◆ **Work item**
Print nothing but the lines below starting at the line that holds "Screen dimensions: 1285x952" and ending at the line that holds "Task: Click the latest", including both, each exactly as written.

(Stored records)
──────────────────────────────
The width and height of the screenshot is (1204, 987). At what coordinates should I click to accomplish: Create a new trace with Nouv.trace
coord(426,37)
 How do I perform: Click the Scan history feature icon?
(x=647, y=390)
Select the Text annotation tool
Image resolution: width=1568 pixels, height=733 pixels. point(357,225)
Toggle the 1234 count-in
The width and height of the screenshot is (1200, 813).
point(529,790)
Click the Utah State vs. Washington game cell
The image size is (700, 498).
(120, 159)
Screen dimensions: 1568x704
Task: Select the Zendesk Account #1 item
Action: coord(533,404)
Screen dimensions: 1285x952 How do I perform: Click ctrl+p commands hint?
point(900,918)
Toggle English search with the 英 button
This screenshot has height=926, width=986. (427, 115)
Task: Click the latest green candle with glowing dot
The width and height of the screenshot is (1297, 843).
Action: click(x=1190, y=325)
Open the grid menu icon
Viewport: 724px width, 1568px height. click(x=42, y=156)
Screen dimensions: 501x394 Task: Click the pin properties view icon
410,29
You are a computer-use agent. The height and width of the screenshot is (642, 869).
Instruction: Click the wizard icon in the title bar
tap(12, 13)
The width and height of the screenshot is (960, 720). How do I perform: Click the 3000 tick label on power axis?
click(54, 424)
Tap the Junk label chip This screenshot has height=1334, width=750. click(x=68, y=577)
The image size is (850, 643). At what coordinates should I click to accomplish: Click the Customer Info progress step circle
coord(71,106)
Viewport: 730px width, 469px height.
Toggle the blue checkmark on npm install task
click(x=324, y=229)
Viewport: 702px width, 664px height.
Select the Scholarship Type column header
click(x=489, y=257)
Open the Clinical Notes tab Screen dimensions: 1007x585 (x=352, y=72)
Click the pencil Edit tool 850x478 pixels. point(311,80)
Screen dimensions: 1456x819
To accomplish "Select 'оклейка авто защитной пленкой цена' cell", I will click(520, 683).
──────────────────────────────
◆ **Answer below**
Screen dimensions: 1285x952 How do I perform: Click ctrl+p commands hint?
point(900,918)
Toggle English search with the 英 button
This screenshot has height=926, width=986. (427, 115)
Task: Click the latest green candle with glowing dot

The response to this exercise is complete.